Tiepolo meneó la mano como si tratara de espantar a las palomas de la Piazza di San Marco.

—Ahora estás de vacaciones, pero tú morirás en Venecia algún día. —Fijó la mirada en la tumba que tenía a sus pies—. Pero supongo que no podremos enterrarte en una iglesia, ¿no?

Tintoretto pintó diez cuadros para la iglesia entre 1552 y 1569; entre ellos, la Presentación de María en el templo, que colgaba en el lado derecho de la nave, un lienzo enorme, de 4,80 por 4,29, que se contaba entre sus obras maestras. La primera fase del proceso de restauración —la retirada del barniz descolorido— ya estaba terminada. Quedaba por hacer el retoque, la reconstrucción de las partes del lienzo dañadas por el tiempo y las condiciones ambientales. Era una tarea monumental. Gabriel calculó que un solo restaurador tardaría un año entero; quizá más.

—¿Quién ha sido el pobrecillo que se ha encargado de quitar el barniz? Antonio Politi, imagino.

—Fue Paulina, la nueva. Tenía la esperanza de poder observarte mientras trabajas.

—Supongo que le habrás quitado esa idea absurda de la cabeza.

—Rotundamente. Me ha dicho que puedes ponerte con cualquier parte del cuadro, menos con la Virgen.

Gabriel levantó la mirada hacia lo alto del lienzo. Miriam, la hija de tres años de Joaquín y Ana, judíos de Nazaret, subía indecisa los quince escalones del Templo de Jerusalén para presentarse ante el sumo sacerdote. Unos peldaños por debajo había una mujer reclinada, envuelta en un vestido marrón, con un niño (o quizá fuera una niña, era imposible saberlo) apoyado en el regazo.

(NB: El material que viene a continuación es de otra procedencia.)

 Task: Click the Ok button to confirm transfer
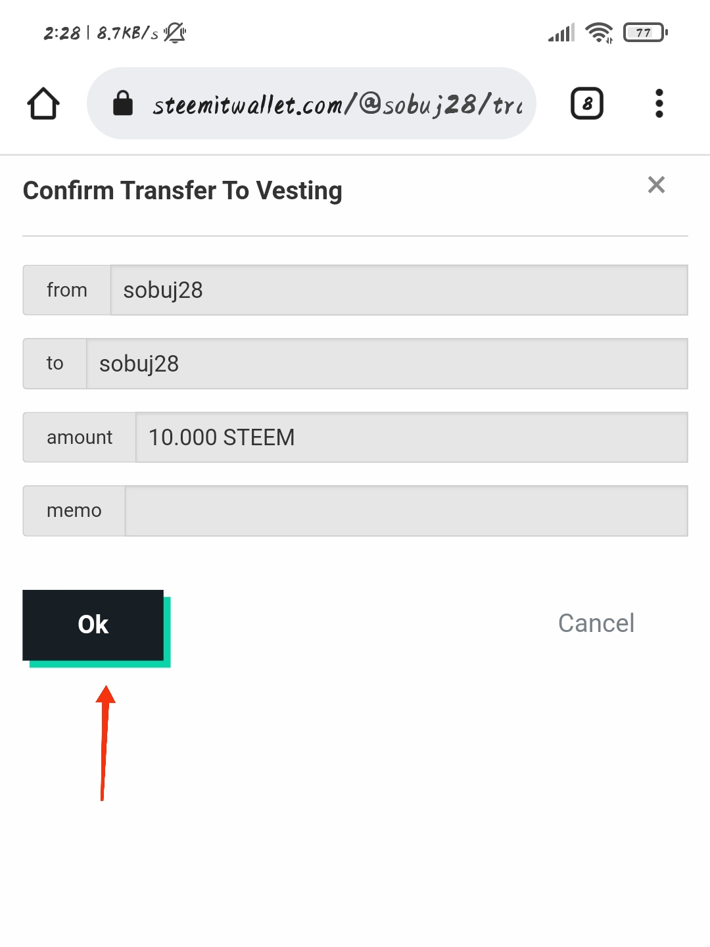pyautogui.click(x=93, y=625)
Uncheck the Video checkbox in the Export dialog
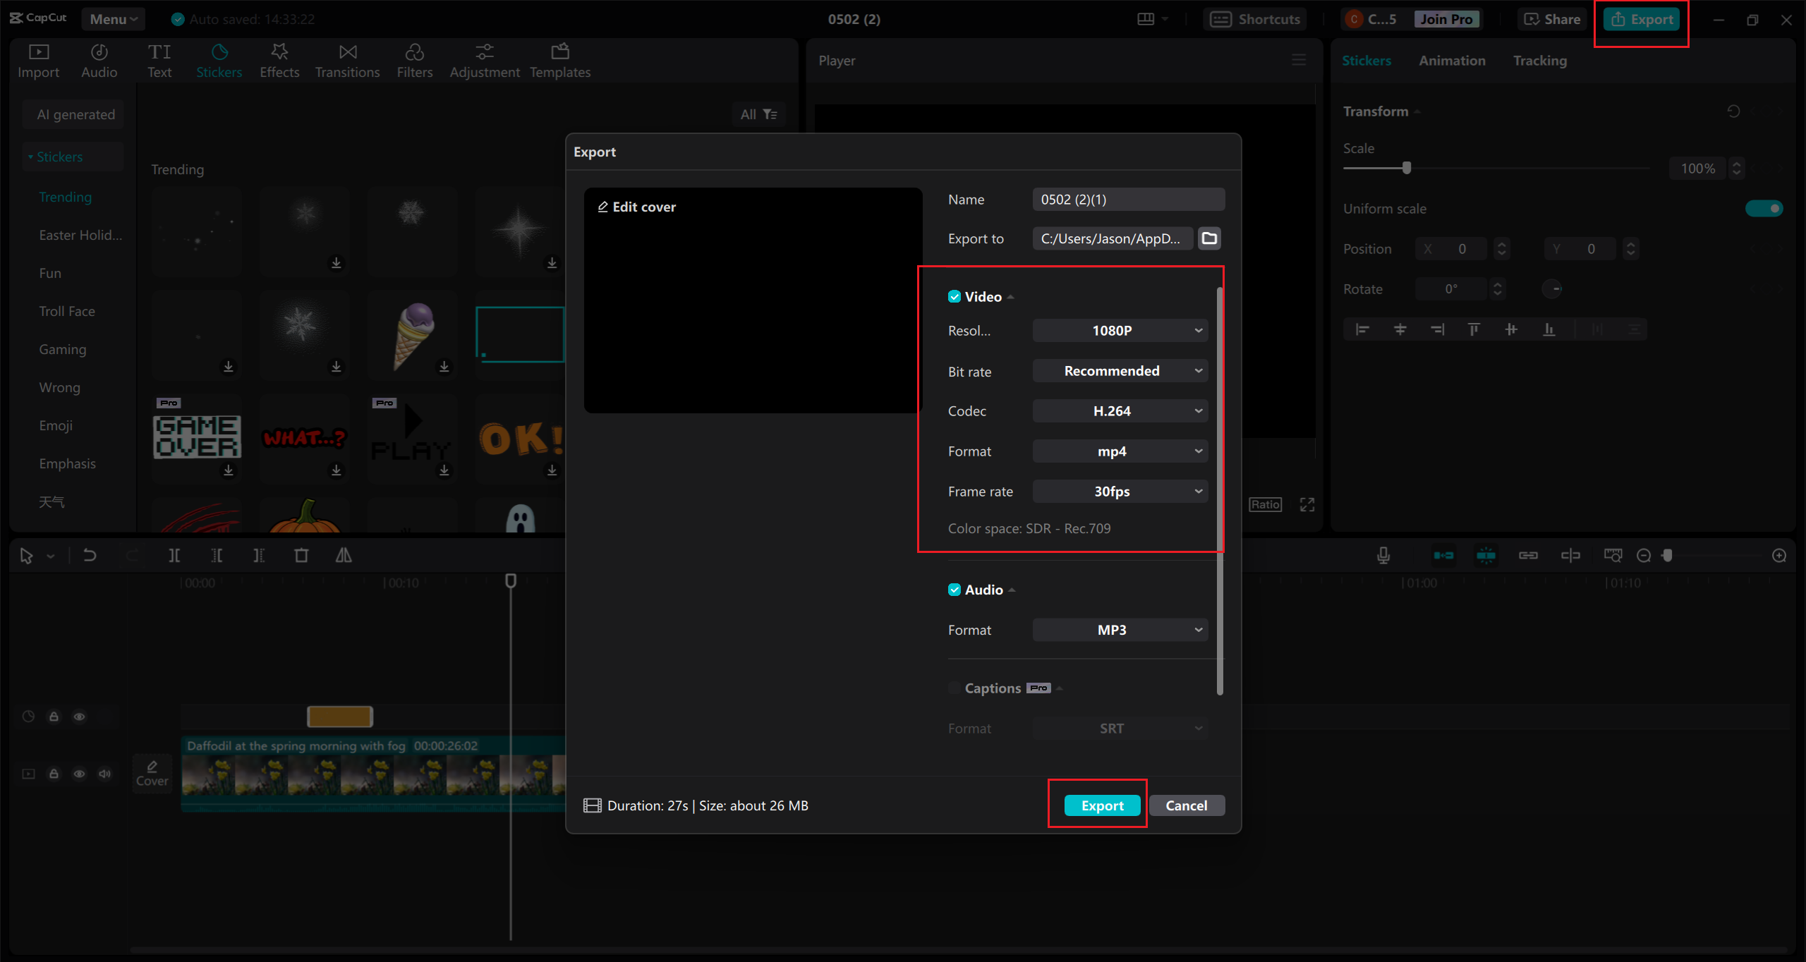This screenshot has width=1806, height=962. click(x=954, y=296)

—Ella —dijo Gabriel— y el niño.

—¿Estás seguro? Es mucho trabajo.

Gabriel sonrió melancólicamente, los ojos fijos en el cuadro.

—Es lo menos que puedo hacer por ellos.

 

 

Estuvo en la iglesia hasta las dos, más tiempo del que pensaba. Esa noche, Chiara y él dejaron a los niños con sus abuelos y cenaron a solas en un restaurante del otro lado del Gran Canal, en San Polo. Al día siguiente, jueves, Gabriel llevó a sus hijos a dar un paseo en góndola por la mañana y trabajó en el Tintoretto desde el mediodía hasta las cinco de la tarde, cuando Tiepolo cerró las puertas de la iglesia.

Chiara decidió que cenaran en el apartamento y preparó la cena. Después, Gabriel supervisó la batalla campal de cada noche conocida como la hora del baño y se retiró al refugio de la jupá para ocuparse de una crisis de poca importancia surgida en Israel. Era casi la una de la noche cuando se metió en la cama. Chiara estaba leyendo una novela, sin hacer caso de la tele, que estaba encendida con el volumen quitado. En la pantalla aparecía una imagen en directo de la basílica de San Pedro. Gabriel subió el volumen y se enteró de que un viejo amigo había muerto.